(DATA FOR THE TASK)

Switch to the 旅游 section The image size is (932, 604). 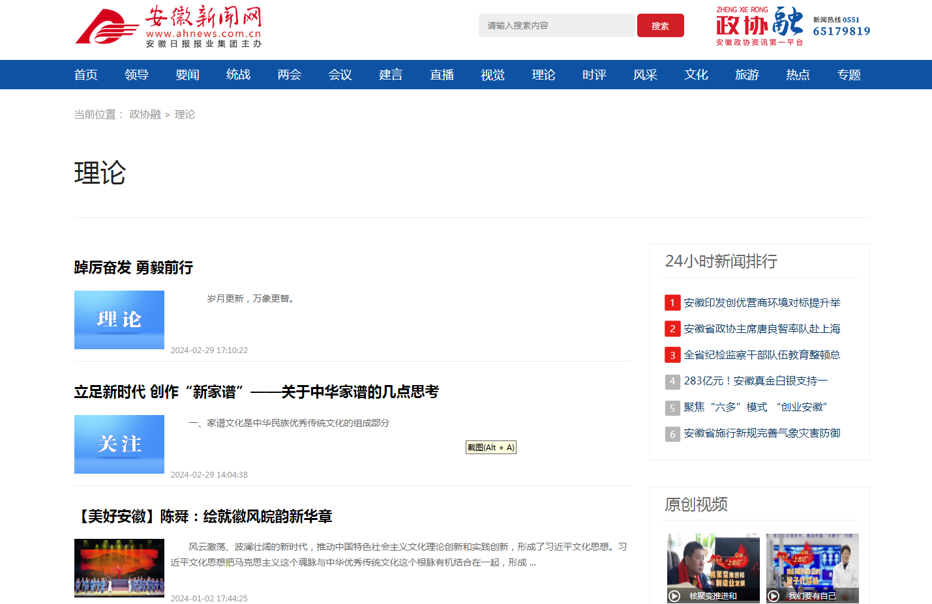point(747,75)
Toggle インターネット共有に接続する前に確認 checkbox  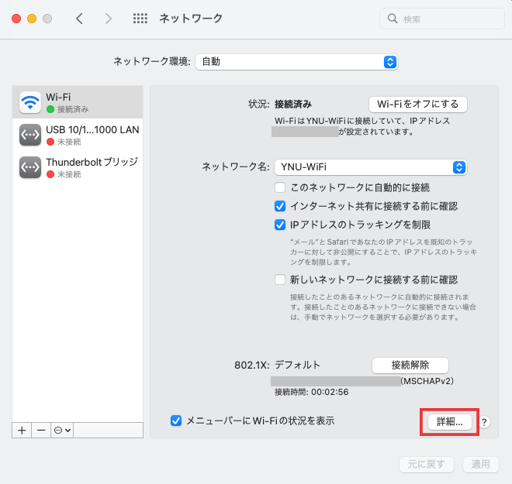[281, 206]
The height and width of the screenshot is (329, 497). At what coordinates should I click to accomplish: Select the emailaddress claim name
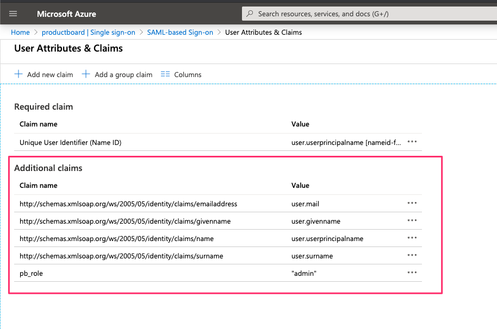point(128,204)
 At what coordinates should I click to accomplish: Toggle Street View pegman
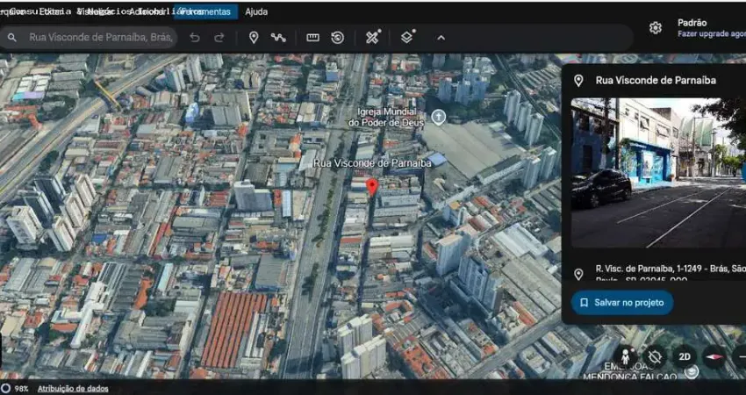(626, 356)
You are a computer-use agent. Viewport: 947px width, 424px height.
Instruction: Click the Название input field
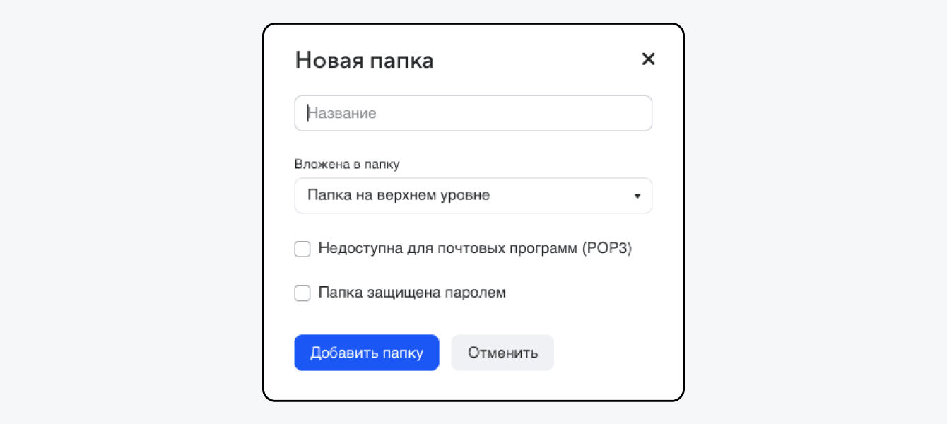(473, 113)
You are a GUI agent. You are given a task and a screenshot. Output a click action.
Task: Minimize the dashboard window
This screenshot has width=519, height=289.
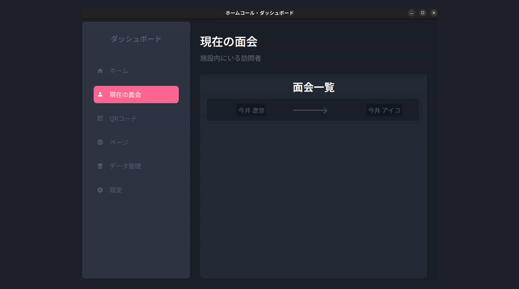click(412, 13)
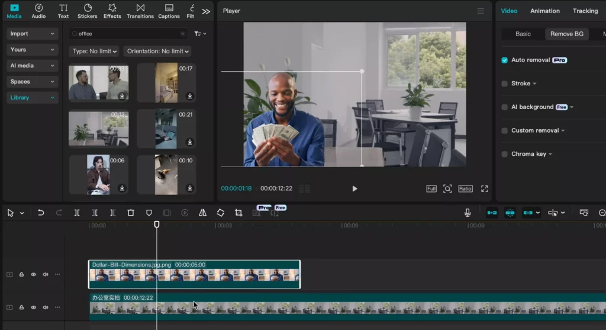606x330 pixels.
Task: Open the Orientation: No limit dropdown
Action: tap(157, 51)
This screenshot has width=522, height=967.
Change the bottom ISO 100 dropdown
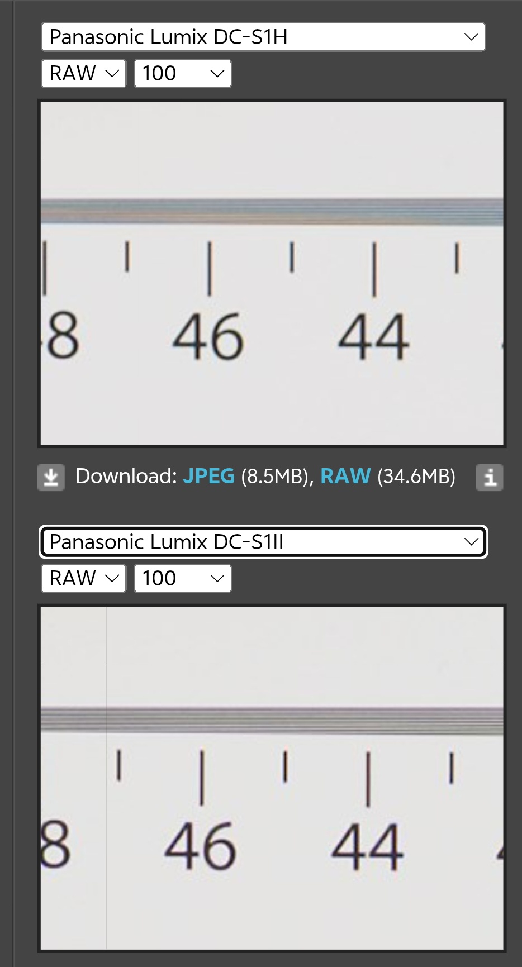point(183,578)
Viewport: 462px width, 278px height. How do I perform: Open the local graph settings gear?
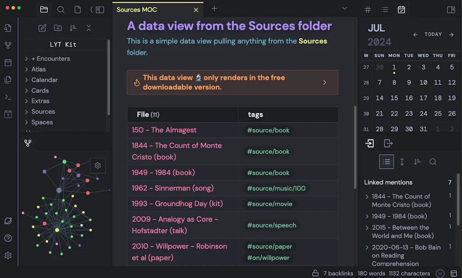click(98, 166)
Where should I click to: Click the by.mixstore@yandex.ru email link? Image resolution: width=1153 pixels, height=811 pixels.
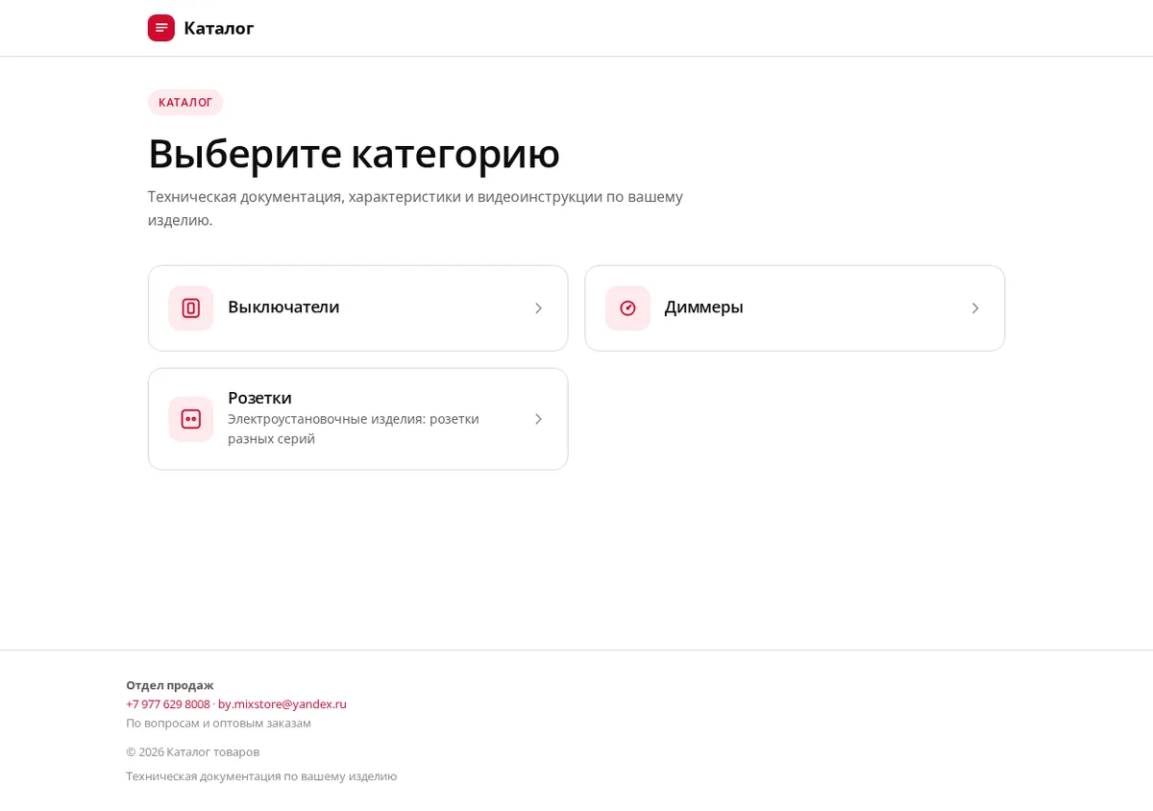point(282,704)

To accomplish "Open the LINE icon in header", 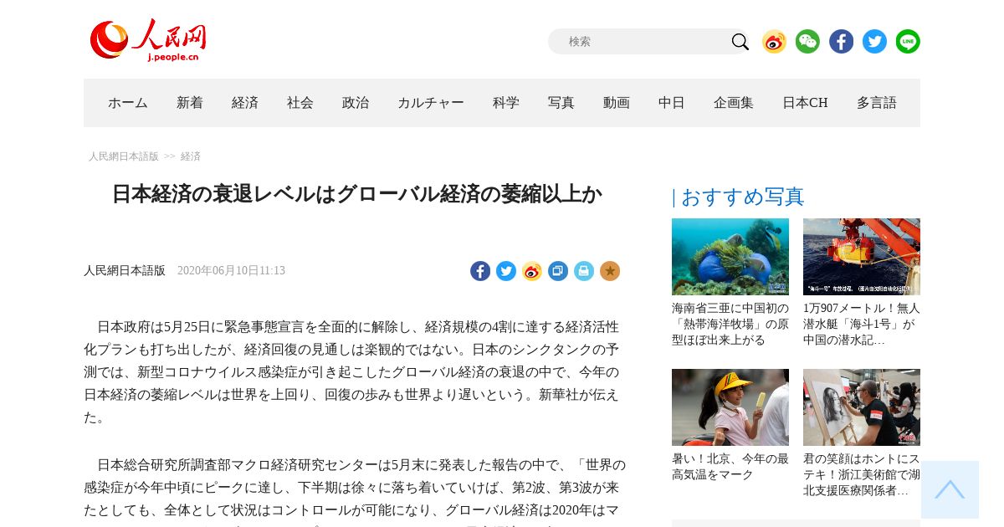I will click(x=908, y=42).
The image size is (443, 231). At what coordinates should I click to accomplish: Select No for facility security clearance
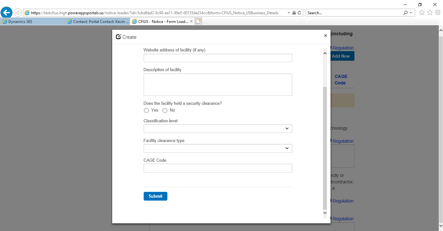point(165,111)
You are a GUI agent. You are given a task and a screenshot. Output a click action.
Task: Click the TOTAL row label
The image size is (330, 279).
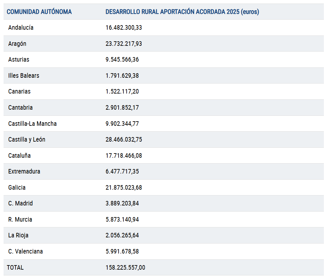(15, 268)
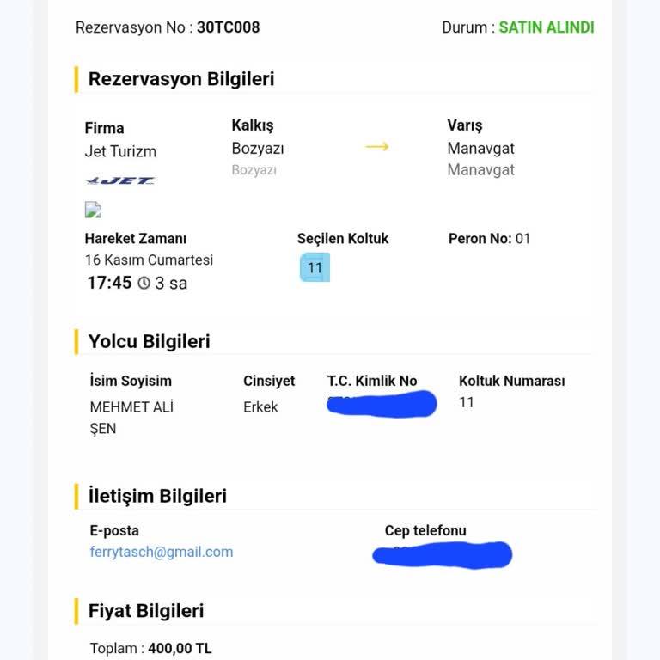This screenshot has height=660, width=660.
Task: Click the Manavgat arrival destination
Action: (480, 149)
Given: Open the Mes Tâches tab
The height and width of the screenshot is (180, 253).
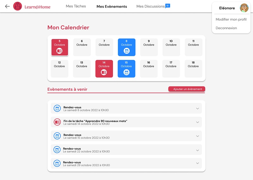Looking at the screenshot, I should pos(76,6).
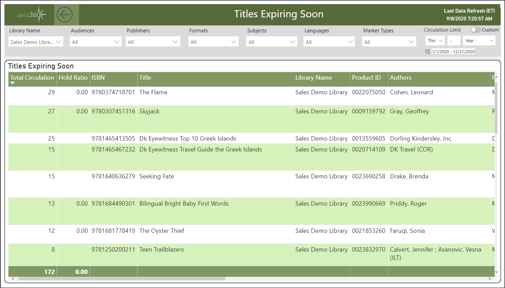Click the sort arrow under Total Circulation

13,82
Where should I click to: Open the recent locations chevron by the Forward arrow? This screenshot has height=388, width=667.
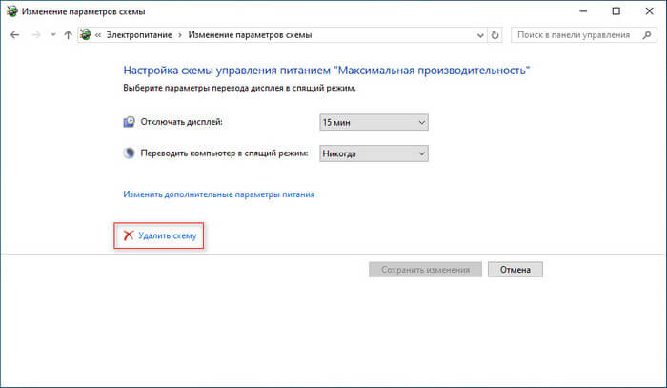click(x=51, y=34)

(End DATA FOR THE TASK)

# [WHAT IS REQUIRED]
Please repeat the lines of the material above exactly, starting with the line that contains "You are a computer-use" and ending with the line that contains "Task: Minimize the dashboard window". Leave the pictures out.

# [RESULT OF THIS EXERCISE]
You are a computer-use agent. Viewport: 947px width, 424px height.
Instruction: Click the Название input field
(473, 113)
You are a GUI agent. You are given a task and a screenshot. Output a click action.
Task: Minimize the dashboard window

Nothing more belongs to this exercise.